Discussion in 'Sports and News' started by Boom_70, Sep 3, 2010.

  1. Crash

    Crash Active Member

    If the NCAA is going to approve Masoli's transfer to Ole Miss knowing full well how and why he did it, it would be beyond hypocritical to then penalize Ole Miss if Masoli leaves Oxford before completing his graduate program. Since the NCAA generally tries to operate as hypocritically as possible, they probably do have some absurd extension of APR that penalizes a kid for leaving grad school to go play professional football.

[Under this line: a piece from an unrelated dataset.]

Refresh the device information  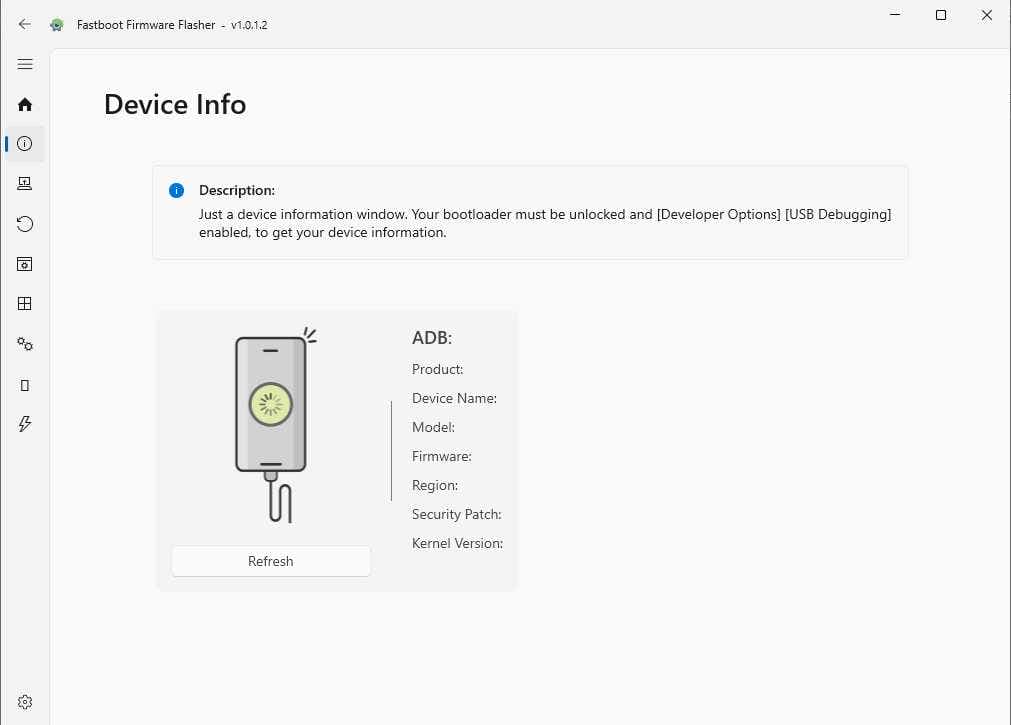270,560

    Of course, my opinion is that APR in general is misguided and the fact that teams can lose scholarships based on the arbitrary guidelines used by APR is even worse.
     
  2. murphyc

    murphyc Well-Known Member

    Apparently one of the signs at ESPN College GameDay yesterday was "Masoli for Heistman." Sounds about right. ;D
     
  3. Boom_70

    Boom_70 Well-Known Member

    Just watched end of that game- it was 4th and 15 . DB's really screwed up letting end get behind them.
     
  4. novelist_wannabe

    novelist_wannabe Well-Known Member

    Masoli gets to play after clearly abusing the system, less than a week after his appeal. But the NCAA has had six weeks to make a determination on who was at the agent's party in Miami, and we're getting crickets.
     
  5. Armchair_QB

    Armchair_QB Well-Known Member

    Uh, how did he "abuse" the system? The system absolutely allows what he did.
     
  6. Gator

    Gator Well-Known Member

    I assumed Boom was using the word "interesting" in the sense that, with Masoli, Ole Miss would shake things up in the SEC West. If he didn't mean it in that sense, then yes, it was a very interesting game.
     
  7. novelist_wannabe

    novelist_wannabe Well-Known Member

    I'll concede that point, which is absolutely true in a literal sense. Still, he has one year of eligibility left. He's not getting that master's degree in a year, and the guy has shown no propensity to stay in one place for three years. Two different high schools. One year at a juco, two at Oregon. Anybody with any sense whatsoever knows this is an artful dodge. Except, apparently, the subcommittee. The NCAA's original ruling, which included the statement "the waiver exists to provide relief to student-athletes who transfer for academic reasons to pursue graduate studies, not to avoid disciplinary measures at the previous university," made sense.

    But my beef isn't about that so much as the other schools that are being left in limbo in a situation that has been going on long before Masoli/Mississippi filed their appeal.
     
  8. LongTimeListener

    LongTimeListener Well-Known Member

    I'll bet that within two years, every SEC school will begin to offer a master's degree in something that isn't offered at any other football-playing university. Rocks for jocks hits the grad school!
     
  9. Armchair_QB

    Armchair_QB Well-Known Member

    What Masoli is doing is absolutely within the spirit of the rule the NCAA put in place. He's not the first kid to take advantage of it and he won't be the last as long as the rule is in place.

    To say he abused the system is patently ridiculous.
     
  10. Armchair_QB

    Armchair_QB Well-Known Member

    You realize this rule has been on the books for about 3-4 years now, right? If they were going to do something like that they already would have done it.
     
  11. LongTimeListener

    LongTimeListener Well-Known Member

    Or they just didn't realize the practical application vis a vis a knucklehead like Masoli. Up till now the only guys using it have been actual smart people with non-football career aspirations, going from football factories to places like Stanford and Rice; now that the Sabans of the world see that a dude like that can get a B.S. (double entendre noted) degree somewhere, they'll adapt. I'm sure Auburn's coaches did a collective forehead-slap when they realized they could have had Masoli if only they offered a master's degree in recess.
     
  12. Azrael

    Azrael Well-Known Member

    Then how about we say the system is profoundly fucked up?